*** Listed entries ***
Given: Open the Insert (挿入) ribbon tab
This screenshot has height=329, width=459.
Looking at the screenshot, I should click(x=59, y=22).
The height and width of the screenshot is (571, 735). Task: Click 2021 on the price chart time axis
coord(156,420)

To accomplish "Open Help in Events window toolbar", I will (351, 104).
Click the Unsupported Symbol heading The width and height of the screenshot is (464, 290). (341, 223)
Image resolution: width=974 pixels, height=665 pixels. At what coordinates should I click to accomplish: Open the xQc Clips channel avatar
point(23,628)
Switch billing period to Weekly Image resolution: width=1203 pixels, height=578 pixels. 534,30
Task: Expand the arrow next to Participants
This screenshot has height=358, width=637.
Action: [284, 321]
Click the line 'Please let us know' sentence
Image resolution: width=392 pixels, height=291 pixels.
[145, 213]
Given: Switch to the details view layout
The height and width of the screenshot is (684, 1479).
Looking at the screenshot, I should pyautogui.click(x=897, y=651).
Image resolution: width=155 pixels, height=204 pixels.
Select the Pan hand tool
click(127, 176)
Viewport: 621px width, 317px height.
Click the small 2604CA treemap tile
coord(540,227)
*** End of Listed entries ***
*** Listed entries ***
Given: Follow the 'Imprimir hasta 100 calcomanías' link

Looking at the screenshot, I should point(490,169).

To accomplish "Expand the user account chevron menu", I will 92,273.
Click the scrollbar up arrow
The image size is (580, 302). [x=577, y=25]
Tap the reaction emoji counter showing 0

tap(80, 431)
*** End of Listed entries ***
Count of lines in the data above that contain the string "will": give this number and no other words.

2